:: Your task ::
Reproduce word for word the lines between those holding "Viewport: 534px width, 388px height." and "Select the $1,495 price value", inclusive, and nothing else from the data below.

======== Input data

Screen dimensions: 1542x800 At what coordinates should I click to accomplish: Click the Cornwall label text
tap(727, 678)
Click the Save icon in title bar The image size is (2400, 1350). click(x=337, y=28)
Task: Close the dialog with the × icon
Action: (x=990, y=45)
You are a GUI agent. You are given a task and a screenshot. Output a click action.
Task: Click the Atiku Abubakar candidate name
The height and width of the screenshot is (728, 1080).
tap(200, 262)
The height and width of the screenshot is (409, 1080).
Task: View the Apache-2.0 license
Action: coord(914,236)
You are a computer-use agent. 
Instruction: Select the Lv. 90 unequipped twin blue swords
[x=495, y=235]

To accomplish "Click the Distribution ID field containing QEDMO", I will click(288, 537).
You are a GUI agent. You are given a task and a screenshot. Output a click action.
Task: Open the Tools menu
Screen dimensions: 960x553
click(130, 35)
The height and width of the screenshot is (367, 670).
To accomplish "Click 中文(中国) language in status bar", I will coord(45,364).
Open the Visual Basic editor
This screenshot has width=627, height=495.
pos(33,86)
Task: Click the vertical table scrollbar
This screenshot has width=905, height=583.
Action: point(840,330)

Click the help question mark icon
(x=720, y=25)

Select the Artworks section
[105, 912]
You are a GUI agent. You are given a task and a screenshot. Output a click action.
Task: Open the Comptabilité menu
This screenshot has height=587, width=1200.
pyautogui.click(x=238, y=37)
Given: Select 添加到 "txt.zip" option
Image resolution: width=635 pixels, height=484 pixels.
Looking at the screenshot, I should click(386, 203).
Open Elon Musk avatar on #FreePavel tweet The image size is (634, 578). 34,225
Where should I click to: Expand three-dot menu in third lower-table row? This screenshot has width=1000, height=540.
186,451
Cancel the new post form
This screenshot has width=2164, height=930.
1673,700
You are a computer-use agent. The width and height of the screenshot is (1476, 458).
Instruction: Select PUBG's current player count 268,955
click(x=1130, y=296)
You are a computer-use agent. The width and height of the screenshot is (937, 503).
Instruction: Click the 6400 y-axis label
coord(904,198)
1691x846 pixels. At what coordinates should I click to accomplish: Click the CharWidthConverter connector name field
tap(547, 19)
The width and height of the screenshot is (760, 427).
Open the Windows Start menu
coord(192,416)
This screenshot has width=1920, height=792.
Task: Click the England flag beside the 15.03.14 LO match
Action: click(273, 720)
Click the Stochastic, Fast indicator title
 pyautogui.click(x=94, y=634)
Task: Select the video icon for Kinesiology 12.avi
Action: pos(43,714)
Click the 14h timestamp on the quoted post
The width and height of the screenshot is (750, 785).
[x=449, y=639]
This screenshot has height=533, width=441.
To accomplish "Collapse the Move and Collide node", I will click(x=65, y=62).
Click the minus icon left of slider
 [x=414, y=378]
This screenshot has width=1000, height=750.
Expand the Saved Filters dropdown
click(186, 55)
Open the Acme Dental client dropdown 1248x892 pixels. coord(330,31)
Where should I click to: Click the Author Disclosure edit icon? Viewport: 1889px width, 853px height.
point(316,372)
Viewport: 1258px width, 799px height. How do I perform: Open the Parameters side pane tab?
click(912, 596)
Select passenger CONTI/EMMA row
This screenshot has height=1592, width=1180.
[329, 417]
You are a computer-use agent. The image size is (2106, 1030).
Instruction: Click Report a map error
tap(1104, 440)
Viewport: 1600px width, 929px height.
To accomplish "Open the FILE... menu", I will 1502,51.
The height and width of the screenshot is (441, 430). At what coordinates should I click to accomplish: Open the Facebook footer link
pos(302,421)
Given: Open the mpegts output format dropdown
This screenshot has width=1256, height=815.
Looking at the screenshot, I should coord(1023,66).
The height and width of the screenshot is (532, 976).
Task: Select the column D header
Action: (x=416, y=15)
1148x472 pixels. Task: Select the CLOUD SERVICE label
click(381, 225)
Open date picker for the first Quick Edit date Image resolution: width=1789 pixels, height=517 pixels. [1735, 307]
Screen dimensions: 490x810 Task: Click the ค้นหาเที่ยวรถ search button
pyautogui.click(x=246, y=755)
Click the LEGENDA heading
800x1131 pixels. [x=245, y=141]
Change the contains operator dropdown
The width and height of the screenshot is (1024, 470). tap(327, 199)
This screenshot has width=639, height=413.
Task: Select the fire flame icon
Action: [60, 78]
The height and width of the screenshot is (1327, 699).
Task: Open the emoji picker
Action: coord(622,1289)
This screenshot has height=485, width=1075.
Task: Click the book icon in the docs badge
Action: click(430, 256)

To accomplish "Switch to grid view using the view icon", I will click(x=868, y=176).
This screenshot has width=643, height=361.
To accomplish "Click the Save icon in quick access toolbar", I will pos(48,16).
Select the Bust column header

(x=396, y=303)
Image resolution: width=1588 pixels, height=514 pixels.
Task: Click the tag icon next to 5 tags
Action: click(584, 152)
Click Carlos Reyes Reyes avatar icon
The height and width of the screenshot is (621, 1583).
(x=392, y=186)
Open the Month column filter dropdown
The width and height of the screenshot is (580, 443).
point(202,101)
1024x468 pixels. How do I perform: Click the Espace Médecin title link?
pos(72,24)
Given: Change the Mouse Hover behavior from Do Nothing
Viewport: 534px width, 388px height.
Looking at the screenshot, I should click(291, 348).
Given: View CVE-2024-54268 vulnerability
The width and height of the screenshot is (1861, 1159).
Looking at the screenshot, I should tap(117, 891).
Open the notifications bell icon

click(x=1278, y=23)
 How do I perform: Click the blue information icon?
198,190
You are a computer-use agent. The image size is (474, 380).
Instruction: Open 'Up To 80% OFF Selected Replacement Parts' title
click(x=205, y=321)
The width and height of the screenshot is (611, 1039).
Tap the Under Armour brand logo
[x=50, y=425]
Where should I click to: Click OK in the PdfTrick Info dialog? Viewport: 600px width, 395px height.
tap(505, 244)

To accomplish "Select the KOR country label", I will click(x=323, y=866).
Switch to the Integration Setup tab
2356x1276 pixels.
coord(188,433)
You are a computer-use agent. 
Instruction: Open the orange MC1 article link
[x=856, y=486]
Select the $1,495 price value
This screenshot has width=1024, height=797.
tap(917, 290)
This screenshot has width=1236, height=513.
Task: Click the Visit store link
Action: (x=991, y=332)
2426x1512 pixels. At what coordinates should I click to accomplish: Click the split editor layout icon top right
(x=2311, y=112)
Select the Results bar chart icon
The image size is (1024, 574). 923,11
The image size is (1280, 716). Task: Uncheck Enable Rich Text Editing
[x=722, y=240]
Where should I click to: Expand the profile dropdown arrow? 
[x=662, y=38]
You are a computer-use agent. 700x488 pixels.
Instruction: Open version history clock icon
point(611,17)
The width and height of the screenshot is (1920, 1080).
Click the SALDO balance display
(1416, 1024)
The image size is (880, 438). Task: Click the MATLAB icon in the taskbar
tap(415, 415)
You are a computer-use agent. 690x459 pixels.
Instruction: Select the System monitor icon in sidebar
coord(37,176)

================

:: Result of this exercise ::
Viewport: 534px width, 388px height.
Looking at the screenshot, I should click(291, 348).
Given: View CVE-2024-54268 vulnerability
The width and height of the screenshot is (1861, 1159).
Looking at the screenshot, I should tap(117, 891).
Open the notifications bell icon

click(x=1278, y=23)
 How do I perform: Click the blue information icon?
198,190
You are a computer-use agent. The image size is (474, 380).
Instruction: Open 'Up To 80% OFF Selected Replacement Parts' title
click(x=205, y=321)
The width and height of the screenshot is (611, 1039).
Tap the Under Armour brand logo
[x=50, y=425]
Where should I click to: Click OK in the PdfTrick Info dialog? Viewport: 600px width, 395px height.
tap(505, 244)

To accomplish "Select the KOR country label", I will click(x=323, y=866).
Switch to the Integration Setup tab
2356x1276 pixels.
coord(188,433)
You are a computer-use agent. 
Instruction: Open the orange MC1 article link
[x=856, y=486]
Select the $1,495 price value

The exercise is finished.